WHAT YOU NEED TO DO: I would like the records restated word for word, without the pictures.
-*-*-
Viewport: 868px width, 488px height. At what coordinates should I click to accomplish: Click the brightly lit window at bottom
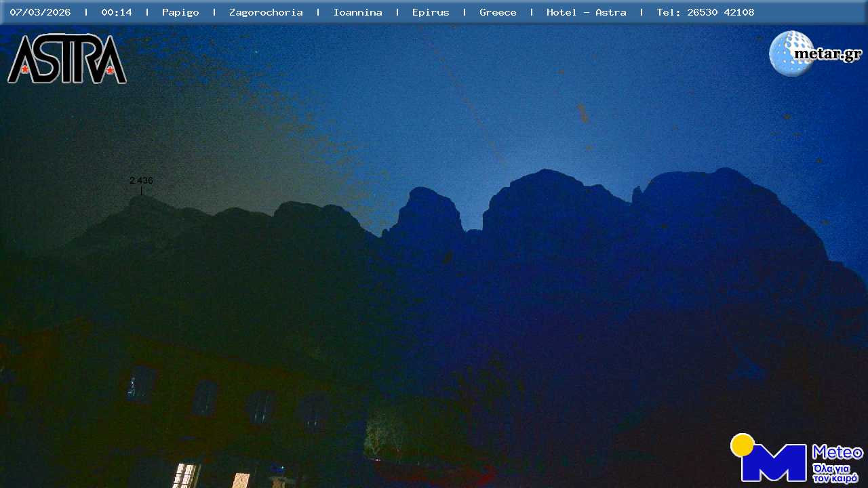click(185, 475)
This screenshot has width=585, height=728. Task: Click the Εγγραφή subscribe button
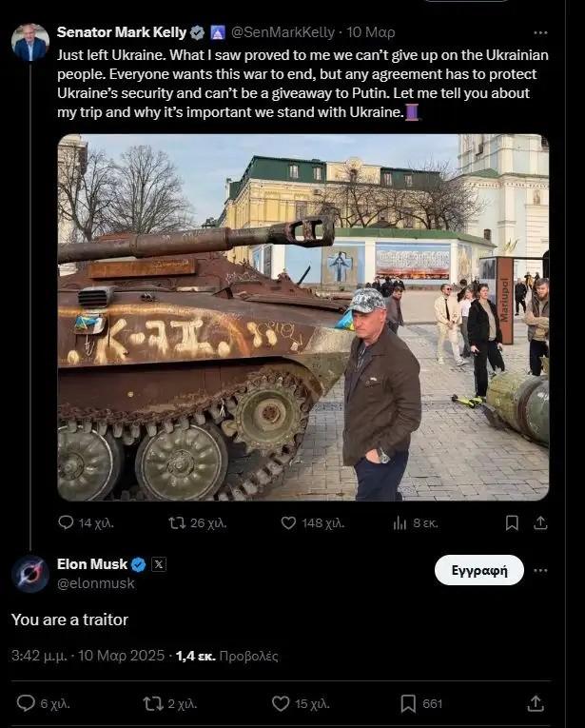[x=479, y=570]
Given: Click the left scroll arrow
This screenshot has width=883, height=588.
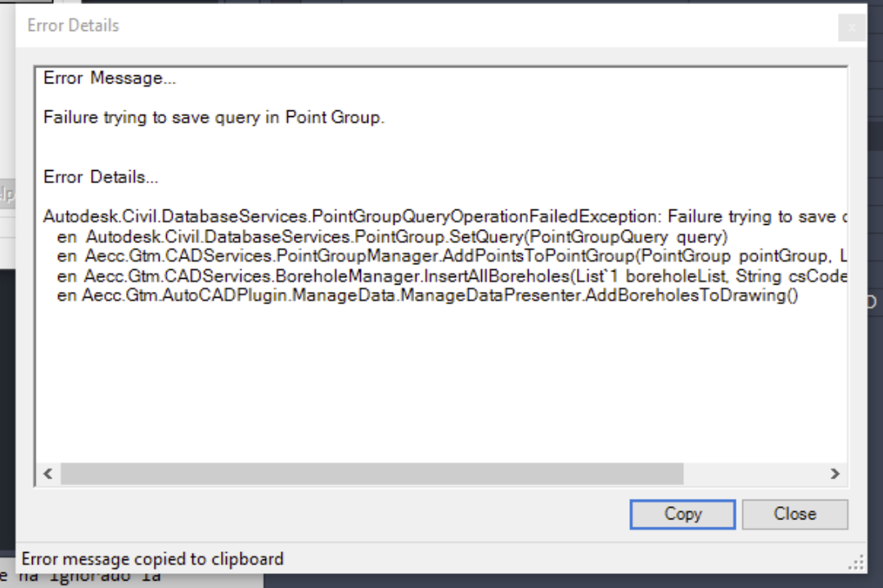Looking at the screenshot, I should click(x=47, y=474).
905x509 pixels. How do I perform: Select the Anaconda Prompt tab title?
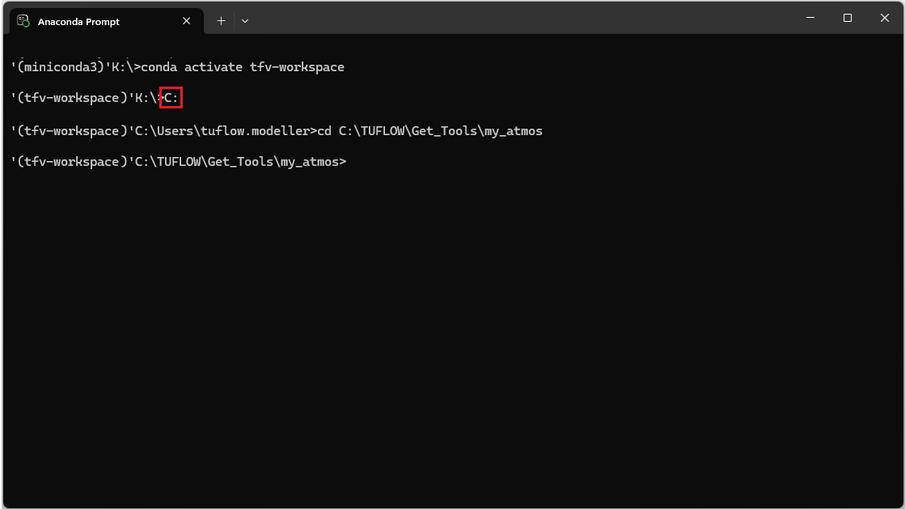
-*-*-
ANSWER BOX:
Viewport: 868px width, 488px height. At what coordinates should I click to accomplish: Click the brightly lit window at bottom
click(185, 475)
This screenshot has width=585, height=728. Task: Click the Εγγραφή subscribe button
[x=479, y=570]
Given: Click the left scroll arrow
This screenshot has width=883, height=588.
Looking at the screenshot, I should click(x=47, y=474).
905x509 pixels. How do I perform: Select the Anaconda Prompt tab title?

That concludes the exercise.